Mais les caisses de Sécurité sociale ne sont pas admises à intenter une action en remboursement des sommes payées par elles contre l’auteur de l’accident et ne peu­vent exercer aucun recours contre l’employeur.

La victime d’un accident de travail dû à une faute intentionnelle peut réclamer à celui qui en a été jugé responsable :

  • la différence entre les indemnités journalières et son salaire ;
  • la différence entre le taux d’incapacité permanente partielle (IPP) et le montant de la rente ;
  • la réparation des préjudices personnels (esthétique, d’agrément, moral, pretium doloris à douleur physique) qu’il a subis.

La faute inexcusable

La faute inexcusable est définie par la jurisprudence comme un manquement de l’employeur à son obligation de sécurité alors qu’il avait ou devait avoir conscience du danger qu’il faisait courir à ses salariés et qu’il n’a pas pris les mesures nécessaires pour les en préserver. Cette définition novatrice, formulée en faveur de la veuve d’une victime de maladie professionnelle due à l’amiante, appelle quelques explications :

  • l’obligation de sécurité de l’employeur envers ses salariés ne s’entend pas comme une obligation de moyens (il ne peut se contenter de prendre quelques précautions pour éviter les accidents), mais comme une obligation de résultats (il doit mettre en oeuvre toutes les mesures nécessaires pour assurer effectivement cette sécurité) ;
  • pour qu’il y ait faute inexcusable, il est également nécessaire que l’employeur ait eu conscience du danger qu’il faisait courir à ses salariés.
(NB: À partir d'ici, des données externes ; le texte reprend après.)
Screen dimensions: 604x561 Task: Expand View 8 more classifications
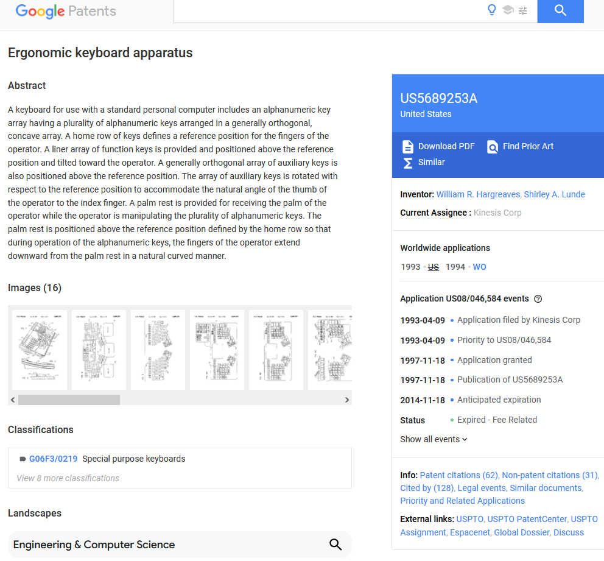point(68,478)
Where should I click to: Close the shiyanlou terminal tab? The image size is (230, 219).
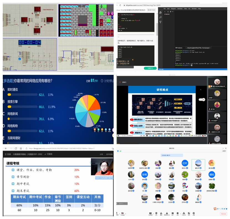click(211, 48)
S’il n’a pas eu effective­ment cette conscience, du moins aurait-il dû l’avoir du fait de son obligation de con­naître les règles de sécurité.

Ainsi, en matière d’amiante, la faute inexcusable a été reconnue pour les employeurs qui fabriquaient de l’amiante et devaient donc savoir que cette matière exposait leurs salariés à des maladies professionnelles (tableau 30). La Cour de cassation n’a, en revanche, pas retenu la faute inexcusable pour un employeur qui utilisait l’amiante comme matériau pour protéger son personnel (vêtements en amiante contre la cha­leur).
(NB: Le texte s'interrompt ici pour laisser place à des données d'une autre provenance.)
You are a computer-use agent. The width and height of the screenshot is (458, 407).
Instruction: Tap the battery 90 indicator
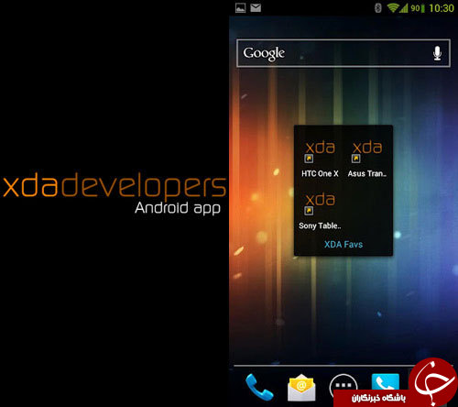tap(418, 8)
Déjà, dans le cas d’un accident survenu sur une presse maintenue en activité malgré l’avarie du système de sécurité, les tribunaux ont jugé qu’il y avait « faute inexcusable », car le responsable de la direction n’avait pas pu, en technicien averti qu’il était (ou qu’il aurait dû être), ignorer l’évidence du danger.
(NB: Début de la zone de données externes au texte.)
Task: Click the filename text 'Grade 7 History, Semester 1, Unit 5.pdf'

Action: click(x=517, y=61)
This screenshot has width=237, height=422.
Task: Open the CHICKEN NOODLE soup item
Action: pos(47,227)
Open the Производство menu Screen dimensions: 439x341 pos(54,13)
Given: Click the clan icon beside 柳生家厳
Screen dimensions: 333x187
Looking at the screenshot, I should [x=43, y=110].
La faute inexcusable de l’employeur a également été reconnue en matière de harcè­lement moral au sujet de la tentative de suicide d’une femme de ménage, tentative de suicide ayant déjà été reconnue comme accident du travail deux ans auparavant.

Lorsque l’accident du travail ou la maladie professionnelle est dû à une faute inex­cusable, la victime (ou ses ayants droit) peut prétendre à une indemnisation com­plémentaire dans les conditions suivantes :

  • majoration des rentes versées par la Sécurité sociale. Cette majoration est versée par la caisse de Sécurité sociale. Celle-ci en récupère le montant en imposant une cotisation supplémentaire à l’employeur responsable de l’accident ;
  • la victime a également le droit de demander à l’employeur la réparation des préju­dices personnels qu’elle a subis ;
  • en cas de décès de la victime, ses ayants droit peuvent demander, outre la répara­tion des préjudices qu’ils ont subis personnellement du fait du décès, la réparation du préjudice personnel de la victime.

La réparation de ces préjudices est versée directement aux bénéficiaires par la caisse qui en récupère le montant auprès de l’employeur.

IMPORTANT

L’action en reconnaissance de la faute inexcusable de l’employeur se prescrit dans le délai de deux ans. Ce délai est toutefois interrompu par :

  • une action pénale engagée pour les mêmes faits ;
  • une demande de la victime auprès de sa caisse de Sécurité sociale ;
  • une action en reconnaissance du caractère professionnel de l’accident. Dans ces cas, un nouveau délai de deux ans court à compter de la fin de ces procédures.

Aucun délai ne s’applique aux victimes de l’amiante.